アイヌ新法自体の問題点、次に「先住民族の権利に関する国際連合宣言」との対比からアイヌの先住権についてまったく触れようともしない政府側の意図、目的を探り、本来あるべきアイヌ新法の姿について論じます。
2019年4月、国会は「アイヌの人々の誇りが尊重される社会を実現するための施策の推進に関する法律」(以下、アイヌ新法)を成立させました。国やマスコミはアイヌ新法を日本で初めてアイヌを先住民族として認めた法律として、画期的であるかのように喧伝しています。しかし、1899(明治32)年に帝国議会(当時)は「北海道旧土人保護法」という法律を制定しており、この旧土人という表現はアイヌに対する蔑称ではあったものの、アイヌを先住民族として認める表現でした。当時、日本には「先住民族」という表記はなく、この法律はアイヌを旧土人という蔑称を用いつつ、内容はアイヌを和人とは異なる先住民族としたうえで、和人への同化を進める政策として制定されたものだったのです。実際、北海道旧土人保護法は英語表記ではHokkaido Indigenous People Protection Actと表記され、Indigenous People、すなわち先住民族とされているのです。
では、喧伝されるように、アイヌ新法は従来の日本政府のアイヌに対する諸政策を大転換するような「画期的な内容」があるのでしょうか。
アイヌ新法の概観
(1)法律の体裁
アイヌ新法は、その体裁からして「施策の推進に関する法律」となっており、あくまで行政の施策、制度を定めた法律でしかありません。この法律はアイヌの権利を明記し、その保障を謳うものではないのです。「アイヌの人々の誇りが尊重される社会を実現する」ための施策とされていますが、「アイヌの誇り」とは何か、その「尊重」とは何か、については定義すらされていません。
①国、都道府県、市町村の施策(7条、8条、10条)

• [作業指示]
• A. 本文のうち、「アイヌ新法自体の問題点、次に」から始まり「ては定義すらされていません。」で終わる部分を正確に書き写してください。
• B. 本文に基づいて、次の問いに答えてください。
(i) 国会がアイヌ新法を成立させたのは何年何月ですか。
(ii) 帝国議会が「北海道旧土人保護法」を制定したのは何年ですか。
(iii) 「北海道旧土人保護法」の英語表記は何ですか。

• [提供情報]
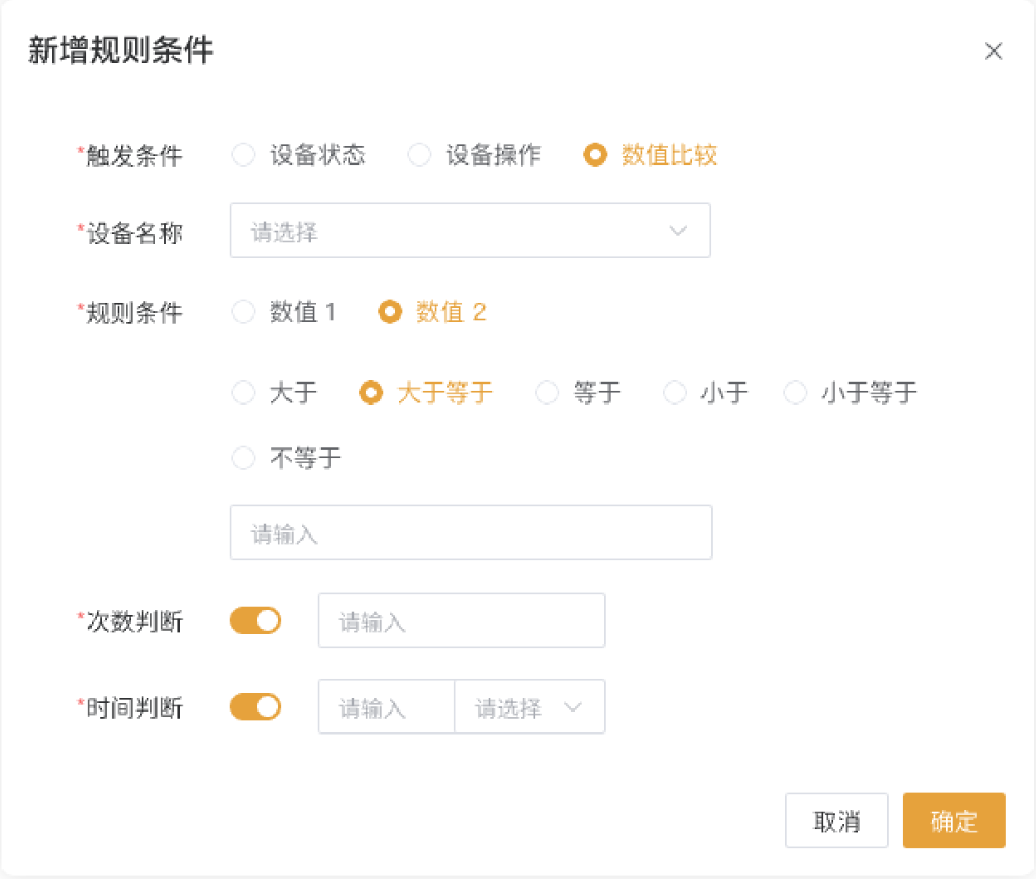Select the 设备操作 trigger option

pos(420,155)
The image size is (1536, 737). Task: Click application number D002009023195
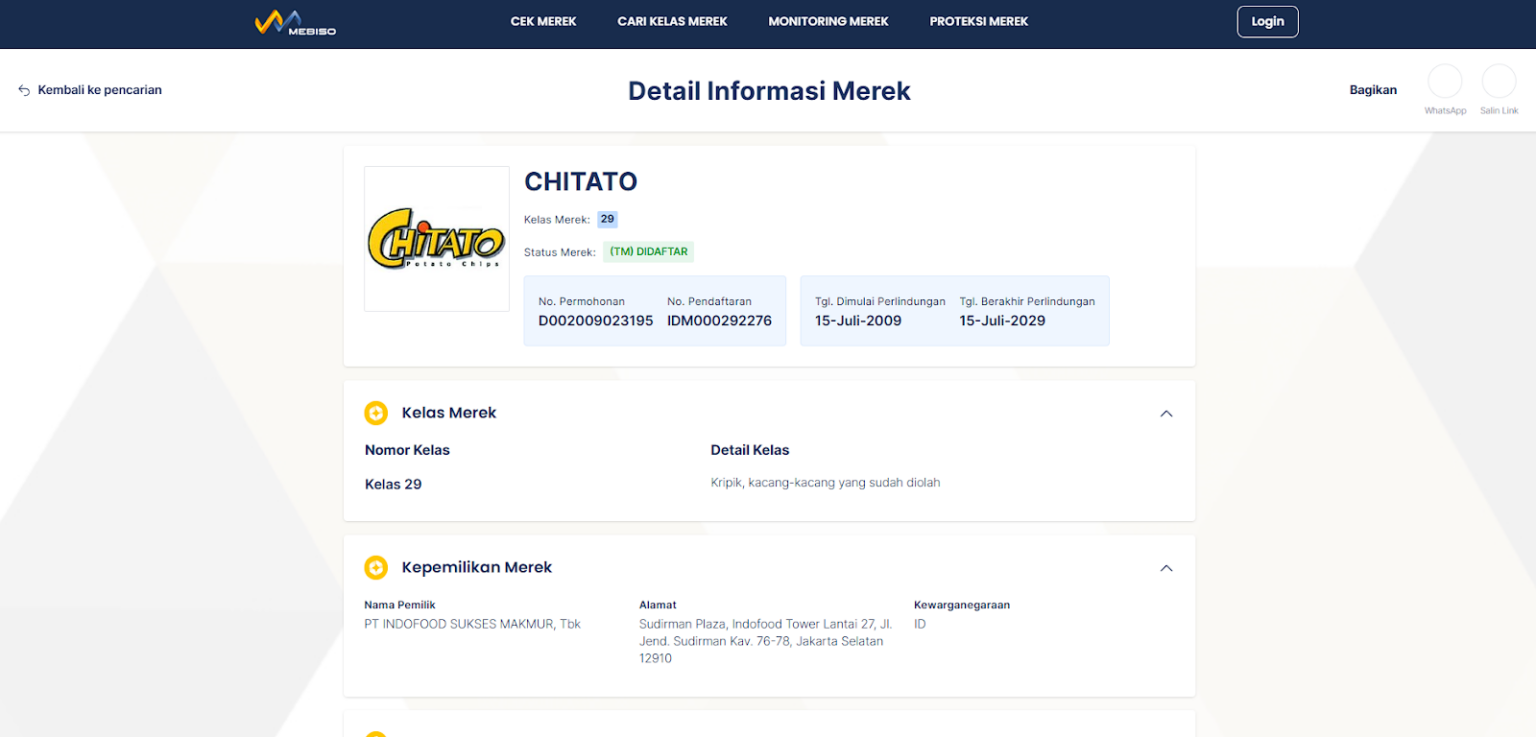point(595,321)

• [課題別の回答]
• A.
アイヌ新法自体の問題点、次に「先住民族の権利に関する国際連合宣言」との対比からアイヌの先住権についてまったく触れようともしない政府側の意図、目的を探り、本来あるべきアイヌ新法の姿について論じます。
2019年4月、国会は「アイヌの人々の誇りが尊重される社会を実現するための施策の推進に関する法律」(以下、アイヌ新法)を成立させました。国やマスコミはアイヌ新法を日本で初めてアイヌを先住民族として認めた法律として、画期的であるかのように喧伝しています。しかし、1899(明治32)年に帝国議会(当時)は「北海道旧土人保護法」という法律を制定しており、この旧土人という表現はアイヌに対する蔑称ではあったものの、アイヌを先住民族として認める表現でした。当時、日本には「先住民族」という表記はなく、この法律はアイヌを旧土人という蔑称を用いつつ、内容はアイヌを和人とは異なる先住民族としたうえで、和人への同化を進める政策として制定されたものだったのです。実際、北海道旧土人保護法は英語表記ではHokkaido Indigenous People Protection Actと表記され、Indigenous People、すなわち先住民族とされているのです。
では、喧伝されるように、アイヌ新法は従来の日本政府のアイヌに対する諸政策を大転換するような「画期的な内容」があるのでしょうか。
アイヌ新法の概観
(1)法律の体裁
アイヌ新法は、その体裁からして「施策の推進に関する法律」となっており、あくまで行政の施策、制度を定めた法律でしかありません。この法律はアイヌの権利を明記し、その保障を謳うものではないのです。「アイヌの人々の誇りが尊重される社会を実現する」ための施策とされていますが、「アイヌの誇り」とは何か、その「尊重」とは何か、については定義すらされていません。

• B.
(i) 2019年4月
(ii) 1899(明治32)年
(iii) Hokkaido Indigenous People Protection Act